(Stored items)
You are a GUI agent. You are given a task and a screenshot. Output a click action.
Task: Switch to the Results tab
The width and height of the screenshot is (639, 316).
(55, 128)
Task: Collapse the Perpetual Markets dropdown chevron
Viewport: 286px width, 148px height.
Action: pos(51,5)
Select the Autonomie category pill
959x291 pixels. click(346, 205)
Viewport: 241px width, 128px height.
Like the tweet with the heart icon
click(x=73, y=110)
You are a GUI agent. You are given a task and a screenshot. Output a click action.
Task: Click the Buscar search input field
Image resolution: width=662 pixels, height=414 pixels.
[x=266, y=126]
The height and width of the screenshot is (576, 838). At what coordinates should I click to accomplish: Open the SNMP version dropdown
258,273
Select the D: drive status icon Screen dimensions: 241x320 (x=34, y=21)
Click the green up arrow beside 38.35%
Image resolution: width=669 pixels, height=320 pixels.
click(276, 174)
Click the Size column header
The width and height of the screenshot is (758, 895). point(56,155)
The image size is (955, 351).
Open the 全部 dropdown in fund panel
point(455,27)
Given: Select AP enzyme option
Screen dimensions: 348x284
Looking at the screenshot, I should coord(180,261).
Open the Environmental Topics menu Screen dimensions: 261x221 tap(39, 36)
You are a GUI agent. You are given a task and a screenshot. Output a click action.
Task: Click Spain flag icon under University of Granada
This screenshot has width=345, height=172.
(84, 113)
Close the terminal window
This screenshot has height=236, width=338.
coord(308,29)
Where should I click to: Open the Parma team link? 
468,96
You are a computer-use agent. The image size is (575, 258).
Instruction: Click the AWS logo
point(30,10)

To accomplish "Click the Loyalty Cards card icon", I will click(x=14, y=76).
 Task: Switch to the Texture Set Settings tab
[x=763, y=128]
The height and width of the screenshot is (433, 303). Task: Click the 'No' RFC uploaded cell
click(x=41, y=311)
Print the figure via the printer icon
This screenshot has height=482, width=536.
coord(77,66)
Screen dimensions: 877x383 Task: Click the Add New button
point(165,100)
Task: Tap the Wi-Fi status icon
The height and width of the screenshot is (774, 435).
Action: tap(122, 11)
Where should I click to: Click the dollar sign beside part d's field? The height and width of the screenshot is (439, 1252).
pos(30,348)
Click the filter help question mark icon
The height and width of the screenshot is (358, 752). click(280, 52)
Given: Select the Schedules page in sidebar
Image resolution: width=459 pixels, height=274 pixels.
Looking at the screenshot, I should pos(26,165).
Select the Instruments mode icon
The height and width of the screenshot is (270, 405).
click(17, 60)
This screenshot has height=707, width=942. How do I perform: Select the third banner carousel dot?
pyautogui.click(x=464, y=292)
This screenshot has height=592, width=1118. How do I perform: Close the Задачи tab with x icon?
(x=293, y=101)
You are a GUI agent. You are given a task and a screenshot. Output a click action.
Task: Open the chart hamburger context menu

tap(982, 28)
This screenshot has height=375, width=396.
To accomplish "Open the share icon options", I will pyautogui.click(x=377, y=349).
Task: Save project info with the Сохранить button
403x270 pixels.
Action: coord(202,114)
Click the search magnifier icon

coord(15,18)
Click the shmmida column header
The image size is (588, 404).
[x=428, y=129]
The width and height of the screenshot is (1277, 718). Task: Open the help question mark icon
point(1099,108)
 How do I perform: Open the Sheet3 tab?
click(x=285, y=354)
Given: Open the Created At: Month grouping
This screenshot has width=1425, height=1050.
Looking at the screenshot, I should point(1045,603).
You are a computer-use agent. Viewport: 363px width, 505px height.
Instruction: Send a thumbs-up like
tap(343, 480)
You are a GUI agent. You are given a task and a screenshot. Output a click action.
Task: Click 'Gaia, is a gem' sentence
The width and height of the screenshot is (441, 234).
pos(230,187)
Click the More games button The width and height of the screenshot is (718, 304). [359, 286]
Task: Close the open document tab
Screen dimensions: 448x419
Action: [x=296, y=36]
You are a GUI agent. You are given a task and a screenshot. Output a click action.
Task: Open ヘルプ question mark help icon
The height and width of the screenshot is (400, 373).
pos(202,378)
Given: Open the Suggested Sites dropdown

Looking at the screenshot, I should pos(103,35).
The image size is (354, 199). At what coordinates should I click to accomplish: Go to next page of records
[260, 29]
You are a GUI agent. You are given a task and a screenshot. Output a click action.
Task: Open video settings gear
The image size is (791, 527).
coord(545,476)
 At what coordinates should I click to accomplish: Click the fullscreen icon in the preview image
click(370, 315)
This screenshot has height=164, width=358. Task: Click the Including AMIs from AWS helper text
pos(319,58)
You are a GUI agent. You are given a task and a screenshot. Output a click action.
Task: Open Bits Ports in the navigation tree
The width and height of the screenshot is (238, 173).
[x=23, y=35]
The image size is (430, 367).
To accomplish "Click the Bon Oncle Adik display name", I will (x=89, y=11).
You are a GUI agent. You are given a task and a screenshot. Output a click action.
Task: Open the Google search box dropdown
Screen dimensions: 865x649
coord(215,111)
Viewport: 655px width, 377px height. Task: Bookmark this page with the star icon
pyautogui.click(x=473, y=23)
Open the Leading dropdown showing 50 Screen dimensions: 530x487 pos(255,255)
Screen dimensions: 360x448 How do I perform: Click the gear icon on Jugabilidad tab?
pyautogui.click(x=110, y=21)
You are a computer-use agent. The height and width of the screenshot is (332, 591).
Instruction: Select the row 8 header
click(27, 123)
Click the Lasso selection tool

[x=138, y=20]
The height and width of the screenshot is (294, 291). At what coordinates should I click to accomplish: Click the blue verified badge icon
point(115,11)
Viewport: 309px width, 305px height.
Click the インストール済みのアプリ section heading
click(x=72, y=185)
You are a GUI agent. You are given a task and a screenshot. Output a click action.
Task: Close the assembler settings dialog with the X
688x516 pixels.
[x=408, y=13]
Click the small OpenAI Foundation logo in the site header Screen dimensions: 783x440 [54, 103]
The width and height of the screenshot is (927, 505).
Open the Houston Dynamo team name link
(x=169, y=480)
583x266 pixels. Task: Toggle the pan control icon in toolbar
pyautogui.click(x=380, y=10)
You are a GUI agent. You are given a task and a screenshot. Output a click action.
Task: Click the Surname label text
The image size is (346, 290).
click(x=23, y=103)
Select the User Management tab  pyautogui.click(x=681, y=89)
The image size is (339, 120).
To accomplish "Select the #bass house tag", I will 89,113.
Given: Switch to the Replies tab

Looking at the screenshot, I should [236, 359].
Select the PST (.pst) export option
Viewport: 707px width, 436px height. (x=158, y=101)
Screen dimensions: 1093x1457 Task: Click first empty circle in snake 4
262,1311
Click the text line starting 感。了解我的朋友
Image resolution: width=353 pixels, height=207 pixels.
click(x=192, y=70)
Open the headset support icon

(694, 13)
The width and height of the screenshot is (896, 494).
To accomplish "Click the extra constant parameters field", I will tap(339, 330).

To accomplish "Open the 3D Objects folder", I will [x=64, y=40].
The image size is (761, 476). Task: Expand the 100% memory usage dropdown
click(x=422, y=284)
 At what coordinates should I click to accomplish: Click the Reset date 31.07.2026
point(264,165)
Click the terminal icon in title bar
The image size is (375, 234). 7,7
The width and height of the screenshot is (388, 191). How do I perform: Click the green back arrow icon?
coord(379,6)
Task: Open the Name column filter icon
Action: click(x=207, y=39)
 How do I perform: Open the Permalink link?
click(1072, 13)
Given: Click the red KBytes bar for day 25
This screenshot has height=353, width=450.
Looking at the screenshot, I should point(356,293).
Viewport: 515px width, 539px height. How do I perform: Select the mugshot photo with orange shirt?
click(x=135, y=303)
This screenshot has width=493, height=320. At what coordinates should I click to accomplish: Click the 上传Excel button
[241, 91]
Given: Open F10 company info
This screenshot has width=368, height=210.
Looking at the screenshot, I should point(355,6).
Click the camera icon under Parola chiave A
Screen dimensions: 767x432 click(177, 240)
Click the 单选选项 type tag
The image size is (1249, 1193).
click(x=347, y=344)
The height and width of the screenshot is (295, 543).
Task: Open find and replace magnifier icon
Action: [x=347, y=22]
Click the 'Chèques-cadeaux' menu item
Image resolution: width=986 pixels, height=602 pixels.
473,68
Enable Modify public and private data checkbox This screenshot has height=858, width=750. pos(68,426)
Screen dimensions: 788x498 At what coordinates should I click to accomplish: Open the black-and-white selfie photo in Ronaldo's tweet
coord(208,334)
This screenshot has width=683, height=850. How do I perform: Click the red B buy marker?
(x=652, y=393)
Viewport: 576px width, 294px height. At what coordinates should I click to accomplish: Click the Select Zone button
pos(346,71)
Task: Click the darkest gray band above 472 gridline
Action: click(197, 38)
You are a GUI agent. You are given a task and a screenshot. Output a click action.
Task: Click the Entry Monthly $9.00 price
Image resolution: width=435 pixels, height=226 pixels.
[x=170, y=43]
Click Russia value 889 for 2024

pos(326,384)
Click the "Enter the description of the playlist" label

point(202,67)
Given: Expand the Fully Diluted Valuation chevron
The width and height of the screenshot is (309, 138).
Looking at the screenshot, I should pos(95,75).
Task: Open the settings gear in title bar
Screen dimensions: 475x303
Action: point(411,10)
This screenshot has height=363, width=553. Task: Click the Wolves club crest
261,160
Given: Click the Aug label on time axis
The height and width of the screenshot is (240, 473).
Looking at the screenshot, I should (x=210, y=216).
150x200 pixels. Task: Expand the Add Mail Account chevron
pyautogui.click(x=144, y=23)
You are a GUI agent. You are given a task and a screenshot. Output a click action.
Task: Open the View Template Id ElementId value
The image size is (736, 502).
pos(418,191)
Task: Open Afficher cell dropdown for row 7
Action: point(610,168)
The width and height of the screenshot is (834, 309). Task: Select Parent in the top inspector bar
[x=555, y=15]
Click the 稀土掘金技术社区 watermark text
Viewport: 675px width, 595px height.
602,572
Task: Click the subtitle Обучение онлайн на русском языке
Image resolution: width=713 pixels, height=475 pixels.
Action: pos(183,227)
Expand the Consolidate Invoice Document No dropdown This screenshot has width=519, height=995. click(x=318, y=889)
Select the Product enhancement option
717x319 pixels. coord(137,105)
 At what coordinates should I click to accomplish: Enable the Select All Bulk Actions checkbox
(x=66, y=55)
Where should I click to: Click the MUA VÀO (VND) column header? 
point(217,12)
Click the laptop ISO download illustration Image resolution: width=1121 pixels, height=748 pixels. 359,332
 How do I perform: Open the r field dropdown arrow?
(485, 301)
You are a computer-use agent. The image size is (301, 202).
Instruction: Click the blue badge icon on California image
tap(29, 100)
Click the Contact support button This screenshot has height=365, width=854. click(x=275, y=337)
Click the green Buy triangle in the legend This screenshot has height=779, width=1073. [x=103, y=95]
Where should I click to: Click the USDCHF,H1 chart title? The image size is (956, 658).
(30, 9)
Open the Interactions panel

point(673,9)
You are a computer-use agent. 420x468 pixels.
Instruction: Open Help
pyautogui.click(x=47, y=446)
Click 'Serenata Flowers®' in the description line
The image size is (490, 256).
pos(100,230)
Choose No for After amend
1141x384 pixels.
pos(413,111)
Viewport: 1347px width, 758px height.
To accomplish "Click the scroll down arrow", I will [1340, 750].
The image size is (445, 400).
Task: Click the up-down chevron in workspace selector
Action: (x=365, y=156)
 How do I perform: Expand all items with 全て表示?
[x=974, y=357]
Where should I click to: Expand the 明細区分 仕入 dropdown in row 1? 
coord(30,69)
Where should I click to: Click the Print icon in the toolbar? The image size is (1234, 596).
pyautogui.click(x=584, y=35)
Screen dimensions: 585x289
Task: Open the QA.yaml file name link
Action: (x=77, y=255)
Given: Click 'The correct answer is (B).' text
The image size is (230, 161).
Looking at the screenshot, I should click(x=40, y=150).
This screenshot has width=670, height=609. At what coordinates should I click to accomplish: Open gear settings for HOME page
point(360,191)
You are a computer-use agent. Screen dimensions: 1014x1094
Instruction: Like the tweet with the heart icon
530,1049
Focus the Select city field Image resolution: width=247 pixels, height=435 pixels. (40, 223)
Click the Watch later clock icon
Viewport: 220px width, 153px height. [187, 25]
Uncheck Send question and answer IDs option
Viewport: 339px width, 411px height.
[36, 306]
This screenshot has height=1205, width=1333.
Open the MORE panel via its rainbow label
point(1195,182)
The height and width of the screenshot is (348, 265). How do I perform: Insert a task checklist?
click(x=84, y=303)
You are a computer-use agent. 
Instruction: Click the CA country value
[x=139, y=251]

▸ **About this task**: Give again, exactly as written, the lines running from the first line of the data above through the line that contains "Close the terminal window".

▸ **Solution to this problem**:
You are a GUI agent. You are given a task and a screenshot. Output a click action.
Task: Switch to the Results tab
The width and height of the screenshot is (639, 316).
(55, 128)
Task: Collapse the Perpetual Markets dropdown chevron
Viewport: 286px width, 148px height.
Action: pos(51,5)
Select the Autonomie category pill
959x291 pixels. click(346, 205)
Viewport: 241px width, 128px height.
Like the tweet with the heart icon
click(x=73, y=110)
You are a GUI agent. You are given a task and a screenshot. Output a click action.
Task: Click the Buscar search input field
Image resolution: width=662 pixels, height=414 pixels.
[x=266, y=126]
The height and width of the screenshot is (576, 838). At what coordinates should I click to accomplish: Open the SNMP version dropdown
258,273
Select the D: drive status icon Screen dimensions: 241x320 (x=34, y=21)
Click the green up arrow beside 38.35%
Image resolution: width=669 pixels, height=320 pixels.
click(276, 174)
Click the Size column header
The width and height of the screenshot is (758, 895). point(56,155)
The image size is (955, 351).
Open the 全部 dropdown in fund panel
point(455,27)
Given: Select AP enzyme option
Screen dimensions: 348x284
Looking at the screenshot, I should coord(180,261).
Open the Environmental Topics menu Screen dimensions: 261x221 tap(39, 36)
You are a GUI agent. You are given a task and a screenshot. Output a click action.
Task: Click Spain flag icon under University of Granada
This screenshot has width=345, height=172.
(84, 113)
Close the terminal window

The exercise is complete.